2009 cost reductions now expected to exceed $23 mn - OMNOVA
OMNOVA Solutions Inc reported net income of $10.1 million, or $0.23 per diluted share, for the third quarter ended August 31, 2009, compared to net income of $3.1 million, or $0.07 per diluted share, for the third quarter of 2008. Included in the third quarter of 2009 were restructuring and severance charges of $0.3 million and flood-related expenses of $0.6 million.
Net sales decreased $53.4 million, or 22.3%, to $186.1 million for the third quarter of 2009, compared to $239.5 million for the third quarter of 2008. The third quarter decrease in sales was the result of lower selling prices and weak market demand, which were partially offset by market share gains and penetration into new adjacent markets. Gross profit improved to $44.0 million, with margins of 23.6%, in the third quarter of 2009, compared to $39.1 million, and margins of 16.3%, in the third quarter of 2008. The margin improvement was due primarily to lower raw material costs and reduced manufacturing expenses.
"Our improved third quarter performance reflects the impact from a number of positive ongoing actions being taken by the Company, including broad-based cost reductions now totaling more than $23 million for the year, effective raw material sourcing and commercialization of innovative new products," said Kevin McMullen, OMNOVA Solutions' Chairman and Chief Executive Officer. "Our Performance Chemicals segment and Decorative Products Asian businesses led the Company's overall improvement. The actions taken by the Company led to significantly higher earnings and positive cash flow from operations, which allowed us to further reduce our debt and increase the Company's financial flexibility.
"Entering our fourth quarter, overall market demand in Decorative Products appears to be bottoming.
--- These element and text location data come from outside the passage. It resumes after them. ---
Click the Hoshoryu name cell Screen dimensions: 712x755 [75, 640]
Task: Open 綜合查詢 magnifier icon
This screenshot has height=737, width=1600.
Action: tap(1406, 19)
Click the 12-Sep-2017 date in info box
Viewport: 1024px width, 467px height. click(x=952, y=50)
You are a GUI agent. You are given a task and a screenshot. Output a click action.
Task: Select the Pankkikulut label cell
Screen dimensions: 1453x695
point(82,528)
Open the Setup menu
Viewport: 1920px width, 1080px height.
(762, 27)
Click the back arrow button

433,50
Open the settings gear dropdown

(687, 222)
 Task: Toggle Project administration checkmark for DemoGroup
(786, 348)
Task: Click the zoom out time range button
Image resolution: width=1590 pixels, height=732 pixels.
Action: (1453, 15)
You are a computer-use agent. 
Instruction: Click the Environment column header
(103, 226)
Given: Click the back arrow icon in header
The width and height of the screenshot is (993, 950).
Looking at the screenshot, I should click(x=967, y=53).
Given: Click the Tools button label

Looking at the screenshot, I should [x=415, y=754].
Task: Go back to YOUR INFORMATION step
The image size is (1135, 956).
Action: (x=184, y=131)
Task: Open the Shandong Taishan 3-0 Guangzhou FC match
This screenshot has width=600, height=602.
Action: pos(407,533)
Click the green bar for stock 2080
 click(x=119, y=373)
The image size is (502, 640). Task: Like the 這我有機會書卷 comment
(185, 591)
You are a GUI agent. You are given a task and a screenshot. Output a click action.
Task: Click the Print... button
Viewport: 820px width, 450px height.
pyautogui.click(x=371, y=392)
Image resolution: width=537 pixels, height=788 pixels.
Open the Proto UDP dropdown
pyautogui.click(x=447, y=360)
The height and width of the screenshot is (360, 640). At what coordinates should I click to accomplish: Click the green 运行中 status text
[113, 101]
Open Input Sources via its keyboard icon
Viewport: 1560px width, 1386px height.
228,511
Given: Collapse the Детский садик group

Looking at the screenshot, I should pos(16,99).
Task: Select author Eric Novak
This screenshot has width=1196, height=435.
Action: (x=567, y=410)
Volumes in Performance Chemicals are expected to be up year-over-year for the fourth quarter but down modestly on a sequential basis, as is typical, compared to the third quarter. Because of the initiatives we have taken and continue to take, the Company expects to continue to generate significantly improved year-over-year earnings in the fourth quarter," McMullen added.
Selling, general and administrative expense in the third quarter of 2009 fell to $25.7 million, compared to $26.7 million in the third quarter of 2008. Interest expense in the third quarter of 2009 was $2.0 million, a decrease of $1.0 million compared to the third quarter of 2008, as a result of lower average interest rates and debt. The weighted average cost of borrowing during the third quarter of 2009 was 4.6%, an improvement from 5.5% in the third quarter of 2008. The Company's tax benefit and expense for the third quarter of 2009 and 2008 is substantially lower than its statutory rate primarily due to the Company's available net operating loss carryforwards.
The Company's Net Debt was $122.7 million at August 31, 2009, a decline of $18.3 million during the quarter and a reduction of $67.4 million over last year. Debt of $144.6 million was comprised of a term loan facility with $142.7 million outstanding which matures in 2014, and $1.9 million in short-term debt, primarily in Asia. As of August 31, 2009, the Company's revolving asset-based credit facility was not being used and available borrowing capacity was $65.6 million. The quarter-end consolidated cash balance grew to $29.6 million.